• Description of the task
Copy the entries word for word, beginning with the line containing "Given: Click the Maven" and continuing through the line containing "Action: (413, 104)".

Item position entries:
----------

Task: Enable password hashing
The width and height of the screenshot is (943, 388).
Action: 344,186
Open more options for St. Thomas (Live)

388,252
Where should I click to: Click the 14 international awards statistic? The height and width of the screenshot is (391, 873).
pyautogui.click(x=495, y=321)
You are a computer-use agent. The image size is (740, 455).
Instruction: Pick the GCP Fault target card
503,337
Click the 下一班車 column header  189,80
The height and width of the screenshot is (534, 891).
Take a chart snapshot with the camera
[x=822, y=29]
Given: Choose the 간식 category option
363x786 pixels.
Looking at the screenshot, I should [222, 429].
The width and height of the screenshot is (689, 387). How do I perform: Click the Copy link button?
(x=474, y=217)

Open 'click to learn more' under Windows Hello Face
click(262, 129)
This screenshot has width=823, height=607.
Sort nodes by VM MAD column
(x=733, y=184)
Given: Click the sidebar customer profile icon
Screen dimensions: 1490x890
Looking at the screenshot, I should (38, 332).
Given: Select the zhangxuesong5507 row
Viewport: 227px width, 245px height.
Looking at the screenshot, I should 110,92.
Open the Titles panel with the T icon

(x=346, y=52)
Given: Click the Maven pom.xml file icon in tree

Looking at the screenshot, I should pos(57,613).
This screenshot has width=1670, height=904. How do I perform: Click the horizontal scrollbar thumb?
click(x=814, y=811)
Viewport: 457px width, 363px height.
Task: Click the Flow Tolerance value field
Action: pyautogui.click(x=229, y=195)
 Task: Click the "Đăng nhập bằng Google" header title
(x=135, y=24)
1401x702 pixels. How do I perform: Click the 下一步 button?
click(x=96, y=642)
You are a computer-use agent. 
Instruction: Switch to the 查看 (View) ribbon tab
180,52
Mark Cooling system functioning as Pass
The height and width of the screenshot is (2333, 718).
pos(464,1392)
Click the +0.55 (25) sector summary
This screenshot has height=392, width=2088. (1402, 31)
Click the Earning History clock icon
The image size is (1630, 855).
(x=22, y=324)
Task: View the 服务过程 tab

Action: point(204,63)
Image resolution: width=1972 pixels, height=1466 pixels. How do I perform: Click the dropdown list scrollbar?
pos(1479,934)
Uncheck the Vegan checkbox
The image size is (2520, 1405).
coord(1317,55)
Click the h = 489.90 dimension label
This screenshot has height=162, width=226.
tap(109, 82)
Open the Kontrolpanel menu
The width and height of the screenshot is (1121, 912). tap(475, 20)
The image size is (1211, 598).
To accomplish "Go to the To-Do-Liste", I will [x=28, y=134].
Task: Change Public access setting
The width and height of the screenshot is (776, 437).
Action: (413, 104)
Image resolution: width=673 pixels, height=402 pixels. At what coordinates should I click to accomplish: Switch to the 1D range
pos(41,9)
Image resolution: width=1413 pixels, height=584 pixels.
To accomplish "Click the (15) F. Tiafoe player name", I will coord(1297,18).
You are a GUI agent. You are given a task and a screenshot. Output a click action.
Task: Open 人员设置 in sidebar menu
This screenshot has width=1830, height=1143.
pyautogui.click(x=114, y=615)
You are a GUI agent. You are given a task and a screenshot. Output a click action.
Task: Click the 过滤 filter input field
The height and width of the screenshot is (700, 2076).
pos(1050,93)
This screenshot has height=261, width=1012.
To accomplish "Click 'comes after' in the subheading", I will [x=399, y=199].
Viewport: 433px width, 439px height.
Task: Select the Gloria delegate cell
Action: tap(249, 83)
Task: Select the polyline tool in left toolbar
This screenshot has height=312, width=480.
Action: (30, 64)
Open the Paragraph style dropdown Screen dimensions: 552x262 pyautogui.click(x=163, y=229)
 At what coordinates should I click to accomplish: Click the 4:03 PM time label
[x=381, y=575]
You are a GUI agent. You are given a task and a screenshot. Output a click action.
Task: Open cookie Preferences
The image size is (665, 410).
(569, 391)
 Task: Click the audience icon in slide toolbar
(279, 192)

----------

• Correct response
Given: Click the Maven pom.xml file icon in tree

Looking at the screenshot, I should pos(57,613).
This screenshot has width=1670, height=904. How do I perform: Click the horizontal scrollbar thumb?
click(x=814, y=811)
Viewport: 457px width, 363px height.
Task: Click the Flow Tolerance value field
Action: pyautogui.click(x=229, y=195)
 Task: Click the "Đăng nhập bằng Google" header title
(x=135, y=24)
1401x702 pixels. How do I perform: Click the 下一步 button?
click(x=96, y=642)
You are a computer-use agent. 
Instruction: Switch to the 查看 (View) ribbon tab
180,52
Mark Cooling system functioning as Pass
The height and width of the screenshot is (2333, 718).
pos(464,1392)
Click the +0.55 (25) sector summary
This screenshot has height=392, width=2088. (1402, 31)
Click the Earning History clock icon
The image size is (1630, 855).
(x=22, y=324)
Task: View the 服务过程 tab

Action: point(204,63)
Image resolution: width=1972 pixels, height=1466 pixels. How do I perform: Click the dropdown list scrollbar?
pos(1479,934)
Uncheck the Vegan checkbox
The image size is (2520, 1405).
coord(1317,55)
Click the h = 489.90 dimension label
This screenshot has height=162, width=226.
tap(109, 82)
Open the Kontrolpanel menu
The width and height of the screenshot is (1121, 912). tap(475, 20)
The image size is (1211, 598).
To accomplish "Go to the To-Do-Liste", I will [x=28, y=134].
Task: Change Public access setting
The width and height of the screenshot is (776, 437).
Action: (413, 104)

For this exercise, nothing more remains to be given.